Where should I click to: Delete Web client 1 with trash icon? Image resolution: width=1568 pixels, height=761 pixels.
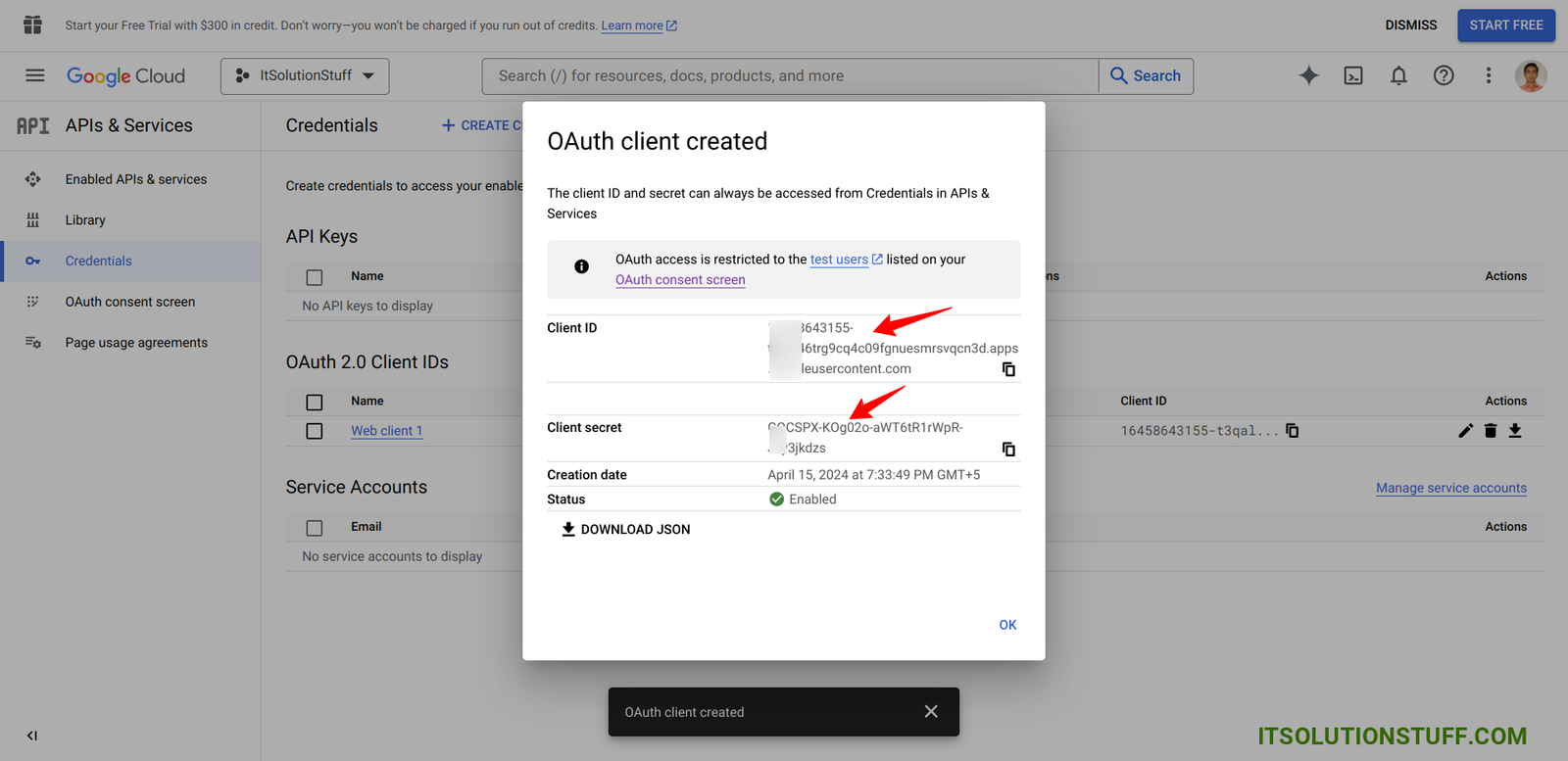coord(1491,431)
* * *
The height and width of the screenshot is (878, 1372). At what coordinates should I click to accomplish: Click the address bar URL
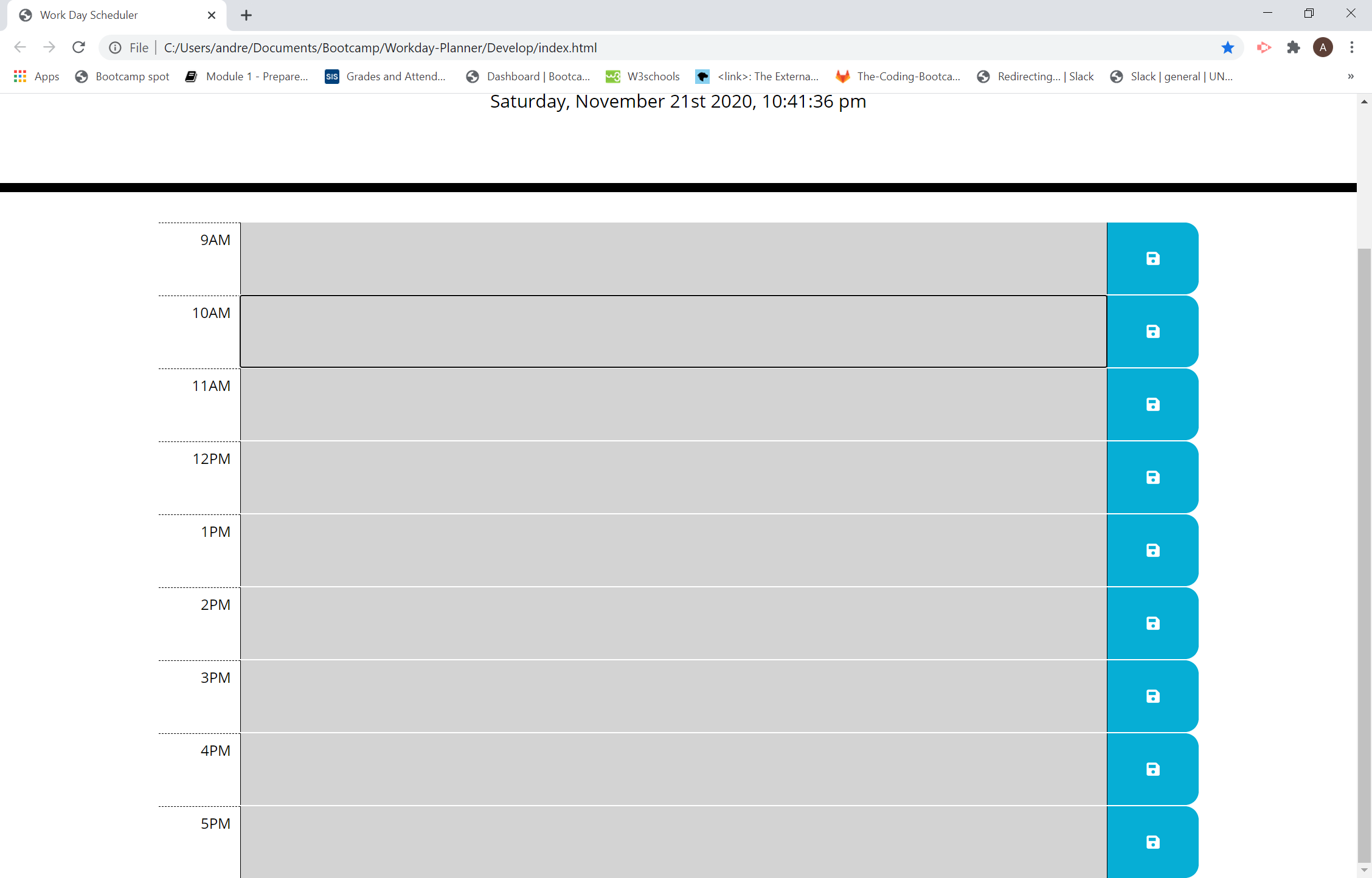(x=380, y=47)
...
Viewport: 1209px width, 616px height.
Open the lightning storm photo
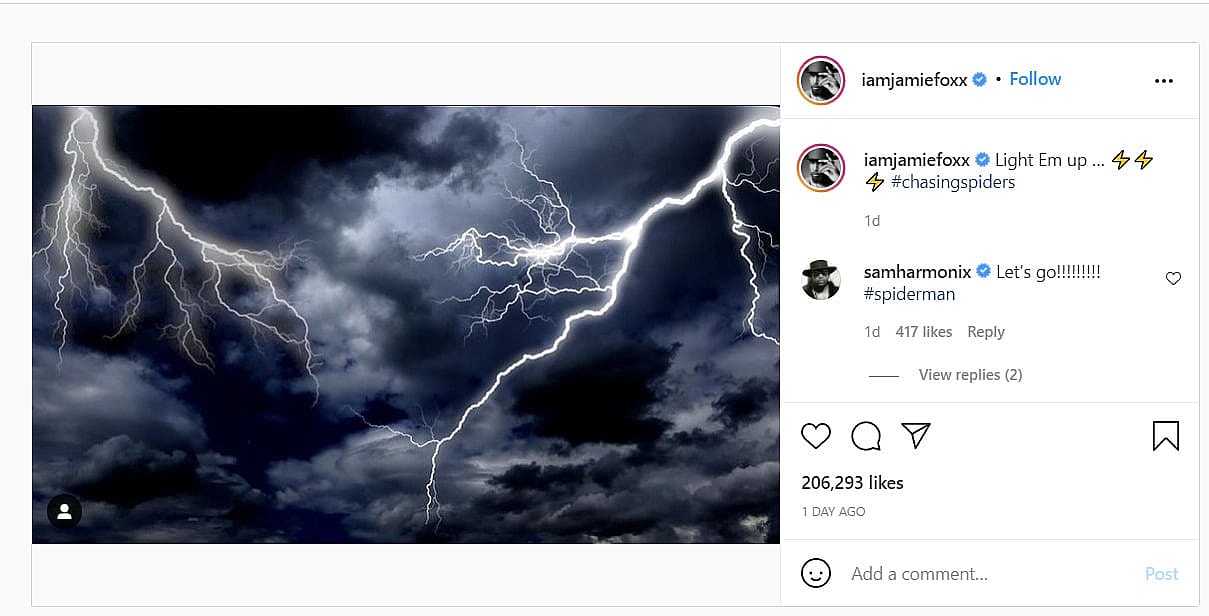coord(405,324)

* **WHAT YOU HAVE TO DO**
Extract the stretch of material from the line containing "Where should I" through the line containing "coord(1491,431)", both lines included, and reproduce it verbatim with the pictures left out.

* **OUTPUT OF THE TASK**
Where should I click to: Delete Web client 1 with trash icon? Image resolution: width=1568 pixels, height=761 pixels.
coord(1491,431)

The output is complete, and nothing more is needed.